3 Comentarios Agrega el tuyo

  1. Manuel Lebon dice:

    Que bueno poder leer la versión completa de ese fantastico artículo que en su momento salió publicado en GP.. Muchos saludos y espero ver volver esa publicación a la vida

    1. Lorenzo Davalos dice:

      Gracias por tu comentario Manuel,

      Tan pronto la relancemos te avisaremos.

      Un abrazo

      Los editores.

  2. Maria Lozano dice:

    Articulo muy profundo pero disiento con la primera parte en la que, a partir de una simple inferencia (que el soma “puede ser” una planta alucinógena) se explica que eso puede justificar la facilidad que tenian los indios para entrar en otros estados alterados de conciencia.

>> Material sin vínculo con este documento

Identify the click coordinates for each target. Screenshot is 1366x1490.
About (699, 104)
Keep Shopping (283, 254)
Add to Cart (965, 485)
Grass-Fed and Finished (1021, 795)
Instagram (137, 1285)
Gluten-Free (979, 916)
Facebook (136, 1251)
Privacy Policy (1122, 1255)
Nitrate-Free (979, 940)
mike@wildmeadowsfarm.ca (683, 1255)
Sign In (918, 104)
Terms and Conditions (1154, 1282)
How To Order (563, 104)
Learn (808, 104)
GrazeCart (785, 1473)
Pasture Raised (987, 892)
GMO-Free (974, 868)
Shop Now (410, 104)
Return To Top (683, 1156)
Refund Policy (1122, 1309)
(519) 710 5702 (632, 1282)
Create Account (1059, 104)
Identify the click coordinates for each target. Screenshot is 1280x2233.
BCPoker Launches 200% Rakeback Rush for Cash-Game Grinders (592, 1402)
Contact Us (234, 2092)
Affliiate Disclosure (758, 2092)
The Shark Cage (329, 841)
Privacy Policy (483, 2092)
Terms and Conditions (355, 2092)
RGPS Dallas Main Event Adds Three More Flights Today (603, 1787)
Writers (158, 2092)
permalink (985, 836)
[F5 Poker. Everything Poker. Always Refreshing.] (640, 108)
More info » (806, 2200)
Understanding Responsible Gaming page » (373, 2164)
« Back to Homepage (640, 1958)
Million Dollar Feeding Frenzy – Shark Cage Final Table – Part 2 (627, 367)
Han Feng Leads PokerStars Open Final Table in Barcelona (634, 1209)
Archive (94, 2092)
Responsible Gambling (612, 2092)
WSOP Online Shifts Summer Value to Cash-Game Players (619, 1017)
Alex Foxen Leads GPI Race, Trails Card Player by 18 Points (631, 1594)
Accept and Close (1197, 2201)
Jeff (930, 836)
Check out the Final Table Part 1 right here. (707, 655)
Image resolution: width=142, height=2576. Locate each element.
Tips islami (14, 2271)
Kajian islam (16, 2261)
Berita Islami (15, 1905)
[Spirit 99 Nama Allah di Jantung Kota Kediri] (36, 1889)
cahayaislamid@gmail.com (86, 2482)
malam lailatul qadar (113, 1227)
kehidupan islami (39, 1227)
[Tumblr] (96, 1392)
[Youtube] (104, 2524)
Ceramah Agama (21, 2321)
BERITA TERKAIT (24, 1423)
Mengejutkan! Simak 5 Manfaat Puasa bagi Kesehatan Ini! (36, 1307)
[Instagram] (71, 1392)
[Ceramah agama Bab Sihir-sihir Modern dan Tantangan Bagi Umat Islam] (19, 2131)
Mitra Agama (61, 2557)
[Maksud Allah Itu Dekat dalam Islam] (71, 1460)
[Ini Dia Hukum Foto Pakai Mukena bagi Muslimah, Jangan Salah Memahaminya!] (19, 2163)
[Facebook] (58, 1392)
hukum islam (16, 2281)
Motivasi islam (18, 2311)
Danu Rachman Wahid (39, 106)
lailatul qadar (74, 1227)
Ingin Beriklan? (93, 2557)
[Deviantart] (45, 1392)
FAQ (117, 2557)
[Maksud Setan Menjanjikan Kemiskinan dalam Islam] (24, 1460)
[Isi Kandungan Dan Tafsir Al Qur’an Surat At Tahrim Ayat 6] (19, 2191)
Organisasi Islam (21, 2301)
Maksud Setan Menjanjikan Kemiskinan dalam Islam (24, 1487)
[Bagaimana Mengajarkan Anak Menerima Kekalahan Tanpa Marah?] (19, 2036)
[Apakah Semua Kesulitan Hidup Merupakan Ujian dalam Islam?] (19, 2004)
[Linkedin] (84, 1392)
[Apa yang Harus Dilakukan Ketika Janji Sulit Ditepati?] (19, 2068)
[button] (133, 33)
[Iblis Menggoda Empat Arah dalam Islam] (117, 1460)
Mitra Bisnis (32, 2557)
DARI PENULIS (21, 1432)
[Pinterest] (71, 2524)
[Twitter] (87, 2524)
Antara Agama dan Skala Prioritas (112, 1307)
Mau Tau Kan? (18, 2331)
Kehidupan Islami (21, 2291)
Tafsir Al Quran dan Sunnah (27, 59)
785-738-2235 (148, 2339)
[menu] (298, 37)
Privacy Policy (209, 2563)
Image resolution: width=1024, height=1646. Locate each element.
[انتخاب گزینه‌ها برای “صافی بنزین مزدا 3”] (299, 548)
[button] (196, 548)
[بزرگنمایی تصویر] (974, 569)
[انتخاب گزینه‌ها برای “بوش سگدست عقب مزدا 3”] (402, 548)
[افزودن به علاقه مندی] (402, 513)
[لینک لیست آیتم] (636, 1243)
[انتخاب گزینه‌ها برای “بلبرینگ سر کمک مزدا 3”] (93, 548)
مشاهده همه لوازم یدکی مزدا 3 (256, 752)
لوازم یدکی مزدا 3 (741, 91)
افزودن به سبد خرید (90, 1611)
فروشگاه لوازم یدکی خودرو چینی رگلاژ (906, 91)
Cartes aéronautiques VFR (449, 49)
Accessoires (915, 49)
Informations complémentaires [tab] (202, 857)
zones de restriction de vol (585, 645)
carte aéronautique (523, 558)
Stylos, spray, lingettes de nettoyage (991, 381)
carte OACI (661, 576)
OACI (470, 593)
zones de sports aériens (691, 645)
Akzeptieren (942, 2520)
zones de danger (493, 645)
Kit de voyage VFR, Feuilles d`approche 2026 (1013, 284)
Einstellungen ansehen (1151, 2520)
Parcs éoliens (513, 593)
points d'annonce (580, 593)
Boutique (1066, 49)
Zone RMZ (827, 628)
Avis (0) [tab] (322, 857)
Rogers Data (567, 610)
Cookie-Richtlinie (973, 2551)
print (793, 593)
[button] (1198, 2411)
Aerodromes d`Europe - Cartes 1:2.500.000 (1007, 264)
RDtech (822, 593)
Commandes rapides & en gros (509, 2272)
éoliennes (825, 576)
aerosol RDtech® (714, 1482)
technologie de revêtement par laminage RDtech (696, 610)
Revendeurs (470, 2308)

Hay muchas versiones de lo que es el soma, y las más confiables no hacen ninguna referencia a ninguna planta, sino a algo que emana del propio sujeto en estados de trascendencia, kundalini ascendiendo dispara una sustancia que el ser humano tiene en si mismo y que le lleva a esos estados. Por lo tanto es injusto atribuir esta capacidad inherente en todos los seres humanos y despierta en los rishis a una mera ingestión de drogas, disminuyendo asi la grandeza de estos sabios.
    Por otra parte, y en honor a la verdad, el hecho de que los antiguos indios, hindúes o védicos se preocupaban más por las cosas del otro mundo que por las de este, es una invención occidental que no se corresponde a la realidad probada de la grandeza de la civilización antigua hindú, en la que hay tratados arquitectónicos, de todo tipo de ciencias, leyes y demás parámetros por los que se sigue cualquier sociedad. Es más, de muchos de los “descubrimientos” occidentales hechos en los últimos siglos y atribuidos solo a los occidentales, encontramos referencias de los mismos en los Vedas. Les sugiero que se informen a fondo de fuentes fidedignas.